About this task: All records after this line are to be returned verbatim.

Data listing:
⟨

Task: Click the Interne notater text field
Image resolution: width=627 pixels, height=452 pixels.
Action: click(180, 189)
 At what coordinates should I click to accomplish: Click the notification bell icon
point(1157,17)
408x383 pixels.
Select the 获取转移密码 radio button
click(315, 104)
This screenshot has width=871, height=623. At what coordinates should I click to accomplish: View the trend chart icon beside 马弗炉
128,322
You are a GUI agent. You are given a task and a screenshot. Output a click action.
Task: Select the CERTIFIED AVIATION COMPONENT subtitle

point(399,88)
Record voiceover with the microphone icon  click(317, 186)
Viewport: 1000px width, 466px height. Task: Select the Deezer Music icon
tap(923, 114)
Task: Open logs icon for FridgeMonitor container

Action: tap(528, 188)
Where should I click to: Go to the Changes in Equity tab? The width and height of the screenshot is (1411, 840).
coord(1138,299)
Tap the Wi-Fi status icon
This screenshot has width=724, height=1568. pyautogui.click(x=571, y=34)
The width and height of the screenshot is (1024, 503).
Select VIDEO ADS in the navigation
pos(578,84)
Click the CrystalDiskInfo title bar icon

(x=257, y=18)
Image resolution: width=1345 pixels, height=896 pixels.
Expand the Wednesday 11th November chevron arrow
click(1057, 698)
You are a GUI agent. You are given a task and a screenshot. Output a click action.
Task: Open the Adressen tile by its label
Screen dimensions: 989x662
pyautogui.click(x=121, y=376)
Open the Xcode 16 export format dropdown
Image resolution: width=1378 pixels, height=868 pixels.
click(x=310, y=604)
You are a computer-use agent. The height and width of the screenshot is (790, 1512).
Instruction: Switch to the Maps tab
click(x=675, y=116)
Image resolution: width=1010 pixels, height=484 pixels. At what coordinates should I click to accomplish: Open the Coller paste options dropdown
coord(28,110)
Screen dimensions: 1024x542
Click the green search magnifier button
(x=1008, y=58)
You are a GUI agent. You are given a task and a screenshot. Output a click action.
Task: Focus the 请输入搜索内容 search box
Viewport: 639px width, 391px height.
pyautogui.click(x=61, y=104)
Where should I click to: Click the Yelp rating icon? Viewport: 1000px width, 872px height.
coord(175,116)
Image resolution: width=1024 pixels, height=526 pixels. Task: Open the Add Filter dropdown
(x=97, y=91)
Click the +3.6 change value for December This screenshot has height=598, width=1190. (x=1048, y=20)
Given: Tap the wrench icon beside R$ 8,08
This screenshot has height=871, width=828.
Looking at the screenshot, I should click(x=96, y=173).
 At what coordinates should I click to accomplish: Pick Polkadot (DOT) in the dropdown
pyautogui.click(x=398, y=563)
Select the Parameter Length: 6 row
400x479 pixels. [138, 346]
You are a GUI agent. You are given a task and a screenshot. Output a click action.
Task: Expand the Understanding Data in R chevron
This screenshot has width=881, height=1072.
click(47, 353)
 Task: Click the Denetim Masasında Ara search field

⟩

Solved exercise:
Task: Click the Interne notater text field
Image resolution: width=627 pixels, height=452 pixels.
Action: click(180, 189)
 At what coordinates should I click to accomplish: Click the notification bell icon
point(1157,17)
408x383 pixels.
Select the 获取转移密码 radio button
click(315, 104)
This screenshot has width=871, height=623. At what coordinates should I click to accomplish: View the trend chart icon beside 马弗炉
128,322
You are a GUI agent. You are given a task and a screenshot. Output a click action.
Task: Select the CERTIFIED AVIATION COMPONENT subtitle

point(399,88)
Record voiceover with the microphone icon  click(317, 186)
Viewport: 1000px width, 466px height. Task: Select the Deezer Music icon
tap(923, 114)
Task: Open logs icon for FridgeMonitor container

Action: tap(528, 188)
Where should I click to: Go to the Changes in Equity tab? The width and height of the screenshot is (1411, 840).
coord(1138,299)
Tap the Wi-Fi status icon
This screenshot has width=724, height=1568. pyautogui.click(x=571, y=34)
The width and height of the screenshot is (1024, 503).
Select VIDEO ADS in the navigation
pos(578,84)
Click the CrystalDiskInfo title bar icon

(x=257, y=18)
Image resolution: width=1345 pixels, height=896 pixels.
Expand the Wednesday 11th November chevron arrow
click(1057, 698)
You are a GUI agent. You are given a task and a screenshot. Output a click action.
Task: Open the Adressen tile by its label
Screen dimensions: 989x662
pyautogui.click(x=121, y=376)
Open the Xcode 16 export format dropdown
Image resolution: width=1378 pixels, height=868 pixels.
click(x=310, y=604)
You are a computer-use agent. The height and width of the screenshot is (790, 1512).
Instruction: Switch to the Maps tab
click(x=675, y=116)
Image resolution: width=1010 pixels, height=484 pixels. At what coordinates should I click to accomplish: Open the Coller paste options dropdown
coord(28,110)
Screen dimensions: 1024x542
Click the green search magnifier button
(x=1008, y=58)
You are a GUI agent. You are given a task and a screenshot. Output a click action.
Task: Focus the 请输入搜索内容 search box
Viewport: 639px width, 391px height.
pyautogui.click(x=61, y=104)
Where should I click to: Click the Yelp rating icon? Viewport: 1000px width, 872px height.
coord(175,116)
Image resolution: width=1024 pixels, height=526 pixels. Task: Open the Add Filter dropdown
(x=97, y=91)
Click the +3.6 change value for December This screenshot has height=598, width=1190. (x=1048, y=20)
Given: Tap the wrench icon beside R$ 8,08
This screenshot has height=871, width=828.
Looking at the screenshot, I should click(x=96, y=173).
 At what coordinates should I click to accomplish: Pick Polkadot (DOT) in the dropdown
pyautogui.click(x=398, y=563)
Select the Parameter Length: 6 row
400x479 pixels. [138, 346]
You are a GUI agent. You are given a task and a screenshot. Output a click action.
Task: Expand the Understanding Data in R chevron
This screenshot has width=881, height=1072.
click(47, 353)
 Task: Click the Denetim Masasında Ara search field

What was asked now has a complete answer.